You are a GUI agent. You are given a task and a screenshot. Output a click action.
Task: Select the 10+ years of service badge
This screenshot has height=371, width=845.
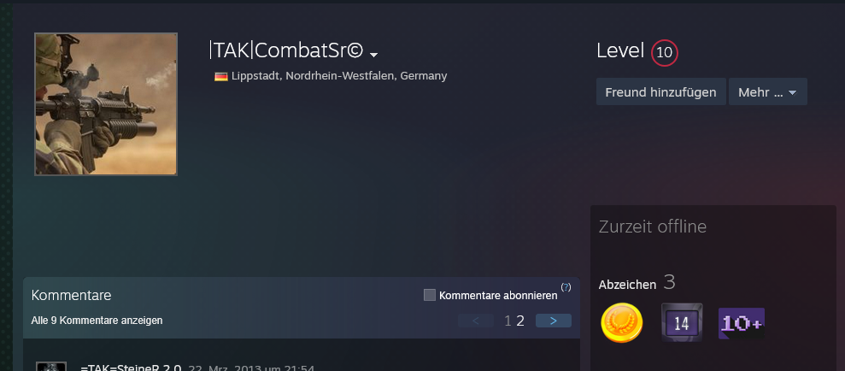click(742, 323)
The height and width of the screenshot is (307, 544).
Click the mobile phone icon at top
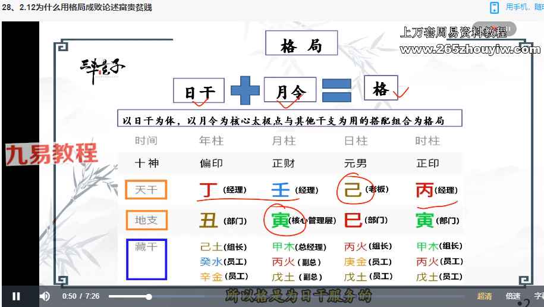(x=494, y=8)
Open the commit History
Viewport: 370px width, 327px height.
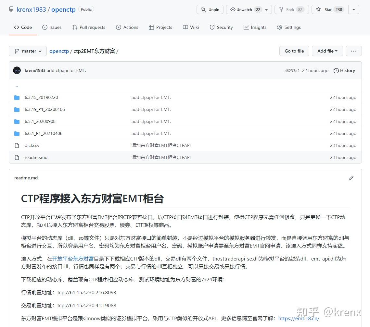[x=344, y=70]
════════
## [TASK GOAL]
Your answer must be the records above, copied exactly, with no pictures.

## [RESULT OF THIS TASK]
You are a GUI agent. You are given a task and a screenshot. Output a click action.
Task: Select the 10+ years of service badge
This screenshot has height=371, width=845.
click(742, 323)
The height and width of the screenshot is (307, 544).
Click the mobile phone icon at top
(x=494, y=8)
Open the commit History
Viewport: 370px width, 327px height.
[x=344, y=70]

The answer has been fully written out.